The market has questioned whether OPEC+ output cuts will be enough to offset the estimated 20 million barrels of oil demand lost at the beginning of the pandemic and the associated impact on transportation.
OPEC+ made a historical success that resulted in the deepest agreement to reduce production. The agreement aimed to achieve equilibrium in the oil market in the medium-term and not in the short-term. The key goals remain the same: Ensuring global energy security through market balance, sustainability of prices and continuity of supplies. This agreement has accomplished an unprecedented level of compliance after being closely monitored by the Joint Ministerial Monitoring Committee meetings, which will now be held on a monthly basis.
Oil prices started to deteriorate steeply from the end of January until April, when the WTI plunged to minus $37 per barrel and the Brent crude price dropped to $16 per barrel, the lowest since the late 1990s. It was also a rollercoaster ride for Brent crude, which tumbled to a 21-year low in “Black April” when the global oil market endured the most frenetic week in its history — especially so for the US WTI benchmark that was controversially allowed to fall into negative territory. On the other hand, this could never happen to the Brent benchmark as the contract does not envisage physical delivery. Brent is a seaborne crude oil and it is not landlocked like WTI.
Still, the unforeseen event of an oil contract turning negative for the first time in history, like WTI did in April, should attract scrutiny and may even raise questions about the viability of some international oil benchmarks, which, on the one hand, highlighted a disconnect between underlying supply and demand for physical oil, and, on the other side, the trading of oil-based financial instruments.

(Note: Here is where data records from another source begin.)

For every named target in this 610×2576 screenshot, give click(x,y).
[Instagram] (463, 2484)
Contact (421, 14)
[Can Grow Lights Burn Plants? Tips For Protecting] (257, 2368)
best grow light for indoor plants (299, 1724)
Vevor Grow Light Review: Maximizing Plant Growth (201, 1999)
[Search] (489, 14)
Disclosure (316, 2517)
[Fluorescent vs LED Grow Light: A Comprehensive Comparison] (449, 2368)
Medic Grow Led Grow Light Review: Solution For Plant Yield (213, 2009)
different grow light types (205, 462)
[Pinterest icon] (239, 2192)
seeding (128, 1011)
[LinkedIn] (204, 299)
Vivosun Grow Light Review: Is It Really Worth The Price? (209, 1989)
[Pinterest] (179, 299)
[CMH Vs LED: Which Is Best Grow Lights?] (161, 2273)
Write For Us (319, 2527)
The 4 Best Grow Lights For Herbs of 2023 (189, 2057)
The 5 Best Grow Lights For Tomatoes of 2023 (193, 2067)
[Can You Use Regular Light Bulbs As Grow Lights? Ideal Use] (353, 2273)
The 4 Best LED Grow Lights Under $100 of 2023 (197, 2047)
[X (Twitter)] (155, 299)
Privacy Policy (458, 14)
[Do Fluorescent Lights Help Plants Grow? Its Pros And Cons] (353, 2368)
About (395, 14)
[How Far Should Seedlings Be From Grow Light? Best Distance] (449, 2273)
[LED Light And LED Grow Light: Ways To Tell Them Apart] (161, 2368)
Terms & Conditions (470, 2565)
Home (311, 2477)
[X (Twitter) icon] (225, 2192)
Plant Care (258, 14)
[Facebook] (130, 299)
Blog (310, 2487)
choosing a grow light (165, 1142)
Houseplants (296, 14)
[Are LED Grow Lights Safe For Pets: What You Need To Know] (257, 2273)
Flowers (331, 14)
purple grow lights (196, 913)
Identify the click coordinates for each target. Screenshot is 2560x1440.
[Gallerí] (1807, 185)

It was a wake-up call for an industry long blighted by speculation.
“Black April” has cemented the market’s “contango” structure, where prices for immediate delivery remain far below future prices, which led some market players to massively store crude oil onshore and offshore.
The Brent crude price had been moving in an extremely narrow range (between $30 and $35 per barrel) in May. That recovery, though stark, didn’t imply a corresponding improvement in fundamentals, despite the fact that OPEC producers have successfully slashed oil output to the lowest level since 2002.

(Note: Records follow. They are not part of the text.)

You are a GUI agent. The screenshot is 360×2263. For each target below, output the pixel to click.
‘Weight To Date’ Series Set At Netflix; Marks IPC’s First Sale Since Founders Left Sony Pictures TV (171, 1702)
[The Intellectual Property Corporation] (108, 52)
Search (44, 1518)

The sustainable output cut strategy will last until April 2022, starting with a reduction of 9.7 million bpd during May and June, then falling to 7.7 million bpd for the second half of 2020 and dropping to 6 million bpd for the remaining 16 months. That was successfully adjusted later to 7.2 million bpd for the first quarter 2021, subject to market needs.
The most bullish development in 2020 was OPEC+ continuing its historical output cuts agreement beyond June.
The pandemic has upended expectations of how the US-China energy relationship may develop at a time of huge volatility.
As the world hopefully emerges from the pandemic, oil market fundamentals will likely improve. But we should not forget the 2020 chaos and the need for more transparent international oil benchmarks that it signals.
The only thing that can support a balanced market going forward is a pickup in demand and that will eventually happen. But the shape and form of that pickup remains unpredictable.